MKs Mitzna, Rozin win IDI Outstanding Parliamentarian Award

On Knesset's 65th birthday, public faith in legislature at 13-year high, but it is still least-trusted public institution.

Amram Mitzna 370 (photo credit: REUTERS)
Amram Mitzna 370
(photo credit: REUTERS)
MKs Amram Mitzna (Hatnua) and Michal Rozin (Meretz) won the Israel Democracy Institute’s Outstanding Parliamentarian Award Monday.
The annual honor promotes excellence in the Knesset, which a study on Monday said is, 65 years after its founding, the least-trusted of all public institutions respondents were asked about.
The IDI chose Mitzna and Rozin out of 10 candidates. The selection was based on many criteria, including: participation in committee meetings, proposed legislation, motions for the agenda, speeches, requests for assistance from the Knesset Research and Information Center, attendance of Knesset sessions and reprimands from the Knesset Ethics Committee.
Mitzna, chairman of the Knesset Education, Culture and Sport Committee, took the opportunity to note her accomplishments.
“I’m happy to have the opportunity as an MK [to lead the committee] and put topics on the public agenda,” she said.
“Since I entered this position, I focused on closing the gaps between the center and the periphery, granting equal opportunities, as well as strengthening public education and teachers. It’s important to show that parliamentary work is first and foremost a tool to serve the public that elected us.”
Rozin, chairwoman of the Knesset Special Committee on Foreign Workers, expressed excitement “to know that my hard work and investment is recognized and appreciated.”
“I promise to continue fighting with my hard-working fellow party members for human rights and for women’s rights with the same persistence in 2014. That’s what we’re here for,” she said.
The award committee is headed by former Supreme Court Justice Theodor Or and made up of former MKs Prof. Menahem Ben-Sasson, Yair Tsaban, Rabbi Yitzhak Levy, Issam Makhoul and Prof. Yuli Tamir, as well as former ambassador to the UN Prof. Gabriela Shalev.

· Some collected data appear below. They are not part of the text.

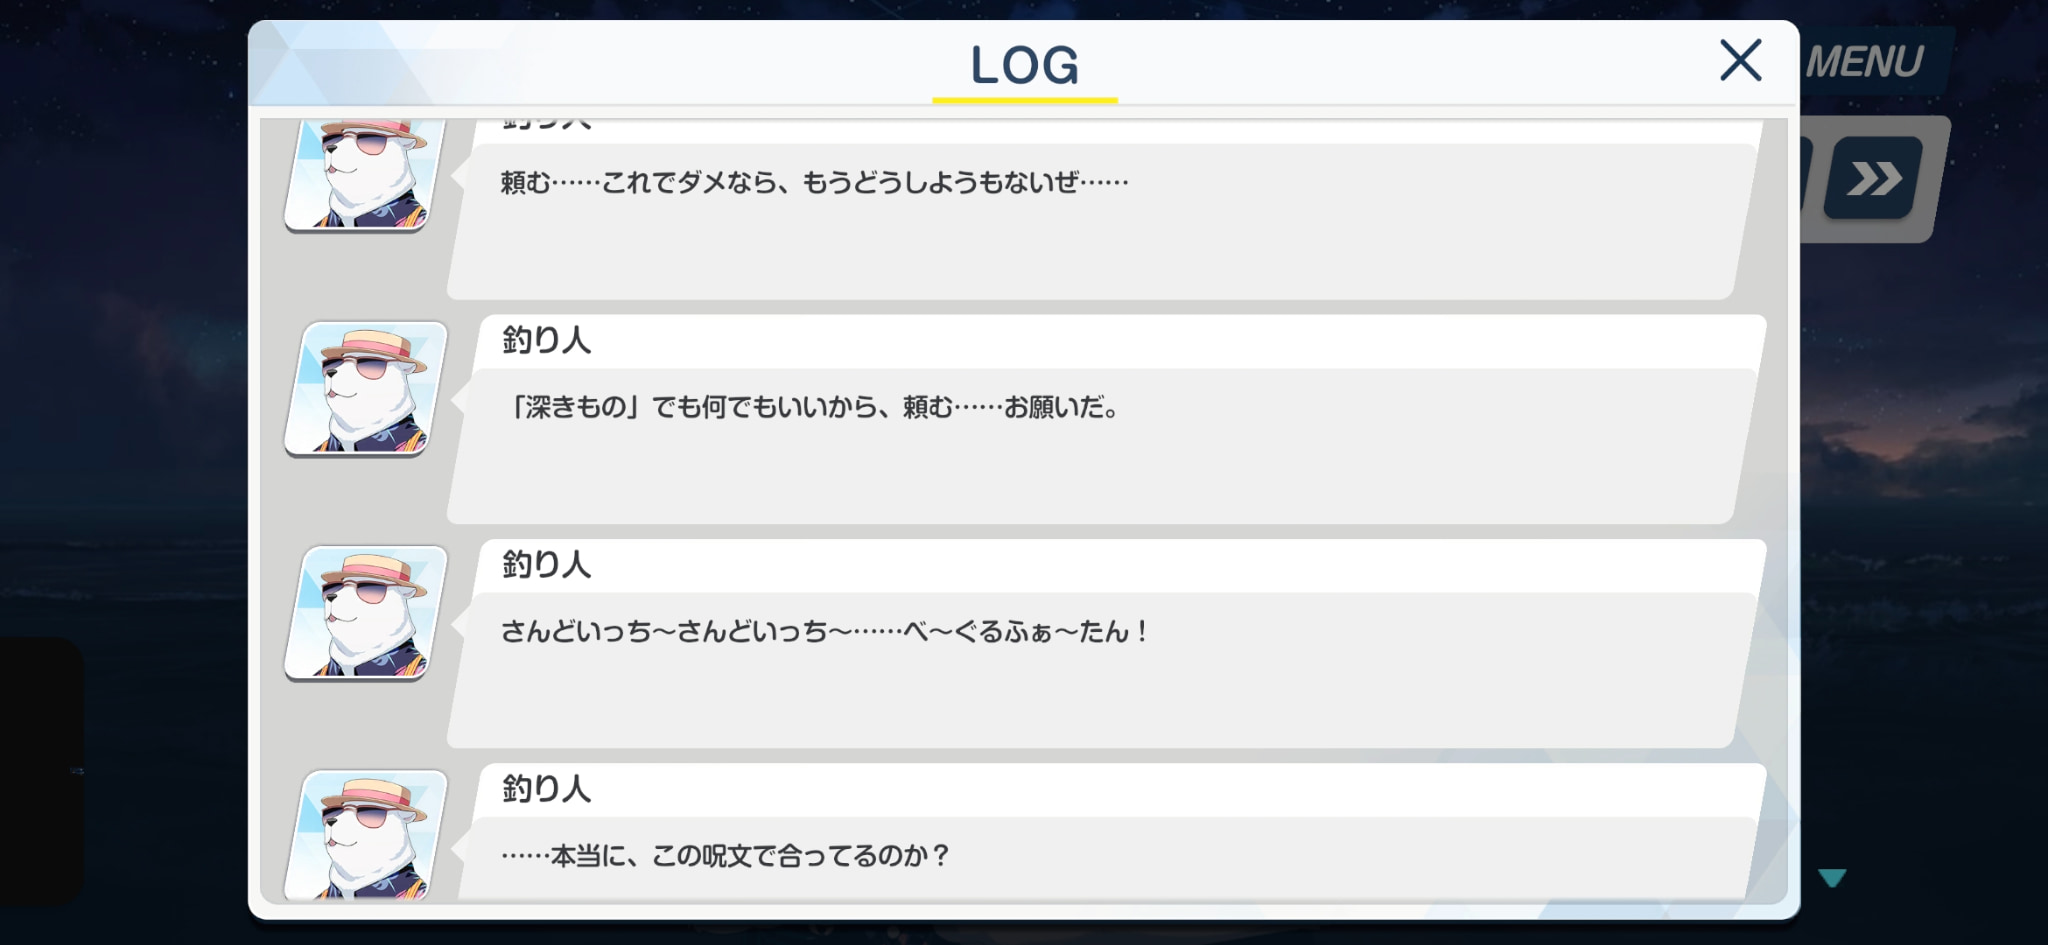Close the LOG window with the X
Viewport: 2048px width, 945px height.
pyautogui.click(x=1740, y=60)
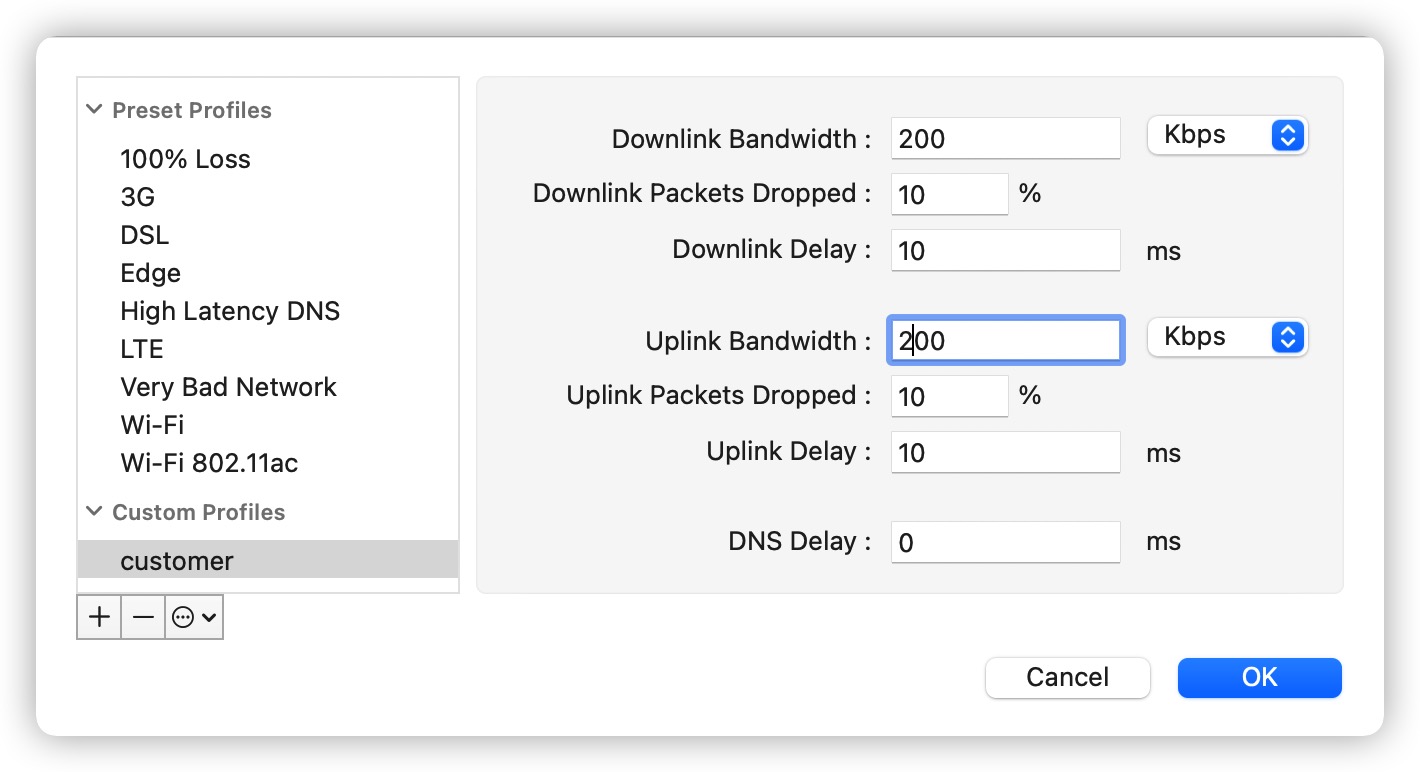Click the Downlink Bandwidth input field
This screenshot has height=772, width=1420.
click(x=1005, y=138)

Meanwhile, a joint study by Haifa University and Ben-Gurion University found that the public has more trust in the Knesset than at any time since the poll was first conducted in 2000 – on a scale from one to five, with five being the most trustworthy and one the least, the parliament ranked at 2.45.
Knesset members ranked at 2.29 and ministers at 2.35, also their highest ranking ever in the annual poll.
“It could be that [the rise in trust in the Knesset] reflects optimism about the makeup of the current Knesset, which brought new faces to the political environment that target their messages to the middle class,” Prof. Eran Vigoda-Gadot of the Haifa University School of Political Science said. “Only time will tell if their hopes will become reality or not.”
However, the public still has less trust in the Knesset and MKs than all other public institutions in the study.
On Tuesday, the Knesset will celebrate its 65th birthday, which is on Tu B’Shvat, with an open house involving activities for children and adults, such as story time with Knesset Speaker Yuli Edelstein and discussions of current events with MKs.